Try it: If a line in the records contains the string "agent", show that line.

[Stored data entries]
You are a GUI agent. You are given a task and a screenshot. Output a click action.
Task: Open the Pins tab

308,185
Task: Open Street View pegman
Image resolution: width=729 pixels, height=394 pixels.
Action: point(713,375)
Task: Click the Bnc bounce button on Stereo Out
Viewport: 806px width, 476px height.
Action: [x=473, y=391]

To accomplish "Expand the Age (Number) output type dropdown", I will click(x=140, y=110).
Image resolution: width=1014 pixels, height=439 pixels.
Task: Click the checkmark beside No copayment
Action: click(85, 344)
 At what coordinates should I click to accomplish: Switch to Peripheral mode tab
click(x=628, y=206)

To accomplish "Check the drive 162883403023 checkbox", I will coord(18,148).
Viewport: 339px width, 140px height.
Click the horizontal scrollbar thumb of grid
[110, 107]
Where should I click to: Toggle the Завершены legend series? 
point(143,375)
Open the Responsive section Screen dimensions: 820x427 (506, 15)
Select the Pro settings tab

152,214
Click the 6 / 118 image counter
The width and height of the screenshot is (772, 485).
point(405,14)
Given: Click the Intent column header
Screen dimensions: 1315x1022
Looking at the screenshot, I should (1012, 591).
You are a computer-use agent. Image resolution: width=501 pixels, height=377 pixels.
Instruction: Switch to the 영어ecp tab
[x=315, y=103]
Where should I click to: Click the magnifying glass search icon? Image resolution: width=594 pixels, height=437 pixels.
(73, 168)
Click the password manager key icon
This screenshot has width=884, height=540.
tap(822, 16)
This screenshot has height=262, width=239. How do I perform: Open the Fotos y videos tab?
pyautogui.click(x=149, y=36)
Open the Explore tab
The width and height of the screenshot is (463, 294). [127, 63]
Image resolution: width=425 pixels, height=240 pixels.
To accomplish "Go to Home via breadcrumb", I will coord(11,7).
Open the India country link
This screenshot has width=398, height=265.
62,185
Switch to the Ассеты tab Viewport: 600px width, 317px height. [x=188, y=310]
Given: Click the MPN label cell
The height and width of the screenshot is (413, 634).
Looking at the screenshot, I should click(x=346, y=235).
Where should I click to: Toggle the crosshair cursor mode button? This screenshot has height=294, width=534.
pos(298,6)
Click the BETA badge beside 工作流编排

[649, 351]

Your response:
You are a GUI agent. You are given a task and a screenshot. Output a click action.
You are a computer-use agent. Image resolution: width=501 pixels, height=377 pixels.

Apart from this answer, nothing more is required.